Taxes and Foster Care Subsidies
A foster care subsidy isn't considered to be taxable income. You shouldn't have to report it on your tax return if you're a foster parent, but you might want to check with a tax professional if any unusual circumstances apply to your personal situation. For example, you might have to include subsidies in your income if you're caring for more than five qualifying foster adults.
Your agency worker might also be able to answer some tax questions for you, but it's best to consult with a professional tax preparer.
Is Your Foster Child Your Dependent?
The IRS indicates that your foster child might be claimed as your dependent subject to certain rules. The Internal Revenue Code (IRC) requires that the child be placed with you by an authorized agency, such as a government agency, or by court order. It must be a formal foster relationship.
The child must meet all the usual criteria for a child dependent as well:
- They're under age 19, or age 24 if they're a full-time student or they're disabled.
- They're younger than you, or you and your spouse if you're married and filing a joint tax return or they're disabled.
- The child lives in your home for more than half the year.
But there's a catch. The IRS also provides that the right to claim a qualifying child dependent always goes first to the parent. You could be disqualified from claiming the child if their parent chooses to do so.
Foster Parent Income
Prospective foster families are usually asked to provide proof of income during the application process. It's important for foster agencies to know that a family is able to provide for their own children without the foster care subsidy.
The foster care subsidy should not be considered as supplemental income or a way to pay for your own child’s clothing, after-school clubs, lessons, or other activities.
Final Thoughts for Fostering
You shouldn't become a foster parent with the goal of considering it a job. Foster parenting is work, just not the kind that's normally compensated with money. You should consider the benefits to the child over the benefits for yourself if you're considering becoming a foster parent.

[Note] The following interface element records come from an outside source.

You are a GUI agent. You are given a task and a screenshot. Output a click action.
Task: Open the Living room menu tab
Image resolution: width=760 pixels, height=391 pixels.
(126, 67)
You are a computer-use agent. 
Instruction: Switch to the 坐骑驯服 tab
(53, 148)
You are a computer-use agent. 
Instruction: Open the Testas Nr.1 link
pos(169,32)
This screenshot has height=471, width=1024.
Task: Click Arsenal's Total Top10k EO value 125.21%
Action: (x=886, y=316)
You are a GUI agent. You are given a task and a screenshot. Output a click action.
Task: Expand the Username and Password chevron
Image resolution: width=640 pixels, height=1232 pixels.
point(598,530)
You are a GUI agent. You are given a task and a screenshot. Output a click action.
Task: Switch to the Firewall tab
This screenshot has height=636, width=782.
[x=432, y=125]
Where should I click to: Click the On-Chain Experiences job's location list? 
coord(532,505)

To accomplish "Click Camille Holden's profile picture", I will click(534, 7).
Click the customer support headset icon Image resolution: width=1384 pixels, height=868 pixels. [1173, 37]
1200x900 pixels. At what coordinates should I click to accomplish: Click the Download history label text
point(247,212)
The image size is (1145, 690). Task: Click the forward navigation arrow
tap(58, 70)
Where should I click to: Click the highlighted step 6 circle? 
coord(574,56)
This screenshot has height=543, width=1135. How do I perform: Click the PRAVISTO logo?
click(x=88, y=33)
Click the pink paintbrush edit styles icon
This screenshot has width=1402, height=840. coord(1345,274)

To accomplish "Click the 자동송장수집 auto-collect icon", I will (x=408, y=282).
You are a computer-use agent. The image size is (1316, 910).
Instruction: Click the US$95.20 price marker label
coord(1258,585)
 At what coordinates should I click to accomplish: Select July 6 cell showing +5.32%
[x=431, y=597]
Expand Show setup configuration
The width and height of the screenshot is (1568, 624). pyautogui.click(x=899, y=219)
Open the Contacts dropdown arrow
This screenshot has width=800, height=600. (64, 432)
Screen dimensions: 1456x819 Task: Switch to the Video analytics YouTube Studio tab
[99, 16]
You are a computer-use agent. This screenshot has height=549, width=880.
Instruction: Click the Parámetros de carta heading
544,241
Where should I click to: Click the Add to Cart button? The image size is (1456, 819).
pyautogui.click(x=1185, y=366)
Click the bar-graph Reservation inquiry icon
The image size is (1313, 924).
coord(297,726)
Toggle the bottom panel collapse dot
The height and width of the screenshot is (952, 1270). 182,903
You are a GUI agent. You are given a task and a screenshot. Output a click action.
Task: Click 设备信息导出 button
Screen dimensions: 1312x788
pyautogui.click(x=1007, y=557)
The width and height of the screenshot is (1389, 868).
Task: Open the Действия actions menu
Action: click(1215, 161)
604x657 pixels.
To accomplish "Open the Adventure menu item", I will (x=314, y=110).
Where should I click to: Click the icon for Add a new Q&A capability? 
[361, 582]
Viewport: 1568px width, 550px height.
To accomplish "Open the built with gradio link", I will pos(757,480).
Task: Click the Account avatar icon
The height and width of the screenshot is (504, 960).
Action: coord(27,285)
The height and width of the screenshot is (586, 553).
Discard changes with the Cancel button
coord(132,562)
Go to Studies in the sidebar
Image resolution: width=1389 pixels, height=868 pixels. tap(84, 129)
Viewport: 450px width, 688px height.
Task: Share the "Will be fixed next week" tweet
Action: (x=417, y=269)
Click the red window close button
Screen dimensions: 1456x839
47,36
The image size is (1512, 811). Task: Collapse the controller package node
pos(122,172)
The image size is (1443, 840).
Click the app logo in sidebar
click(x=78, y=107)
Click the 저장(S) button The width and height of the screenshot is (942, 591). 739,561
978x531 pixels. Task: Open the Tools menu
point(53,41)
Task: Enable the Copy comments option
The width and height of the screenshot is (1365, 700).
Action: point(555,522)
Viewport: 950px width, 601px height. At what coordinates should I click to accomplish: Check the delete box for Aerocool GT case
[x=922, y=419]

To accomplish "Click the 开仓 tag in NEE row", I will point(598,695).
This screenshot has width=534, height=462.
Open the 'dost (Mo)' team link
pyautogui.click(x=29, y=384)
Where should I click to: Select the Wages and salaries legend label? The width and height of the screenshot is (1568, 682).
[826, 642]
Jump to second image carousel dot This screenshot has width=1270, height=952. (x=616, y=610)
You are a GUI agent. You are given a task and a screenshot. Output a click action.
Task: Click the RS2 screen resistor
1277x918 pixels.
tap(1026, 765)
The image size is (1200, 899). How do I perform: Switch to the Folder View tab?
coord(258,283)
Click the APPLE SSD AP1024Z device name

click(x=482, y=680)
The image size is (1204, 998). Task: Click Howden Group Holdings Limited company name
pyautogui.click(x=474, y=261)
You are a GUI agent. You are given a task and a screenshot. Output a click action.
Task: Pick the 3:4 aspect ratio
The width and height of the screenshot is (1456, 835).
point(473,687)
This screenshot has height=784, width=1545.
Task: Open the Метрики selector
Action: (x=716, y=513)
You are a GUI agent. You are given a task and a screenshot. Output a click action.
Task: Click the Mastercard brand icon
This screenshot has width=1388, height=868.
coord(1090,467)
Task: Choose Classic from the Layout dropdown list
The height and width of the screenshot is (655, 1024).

Foster parenting might not be a good option for you if you don't have the patience or aptitude to deal with children that have been abused, neglected, or abandoned.
Children who are in a foster program are in need of a support network. They need people who are empathetic to the situation they are in. Fostering a child, teenager, or young adult is not a task that should be taken on lightly. It can nonetheless be a rewarding experience—just not financially.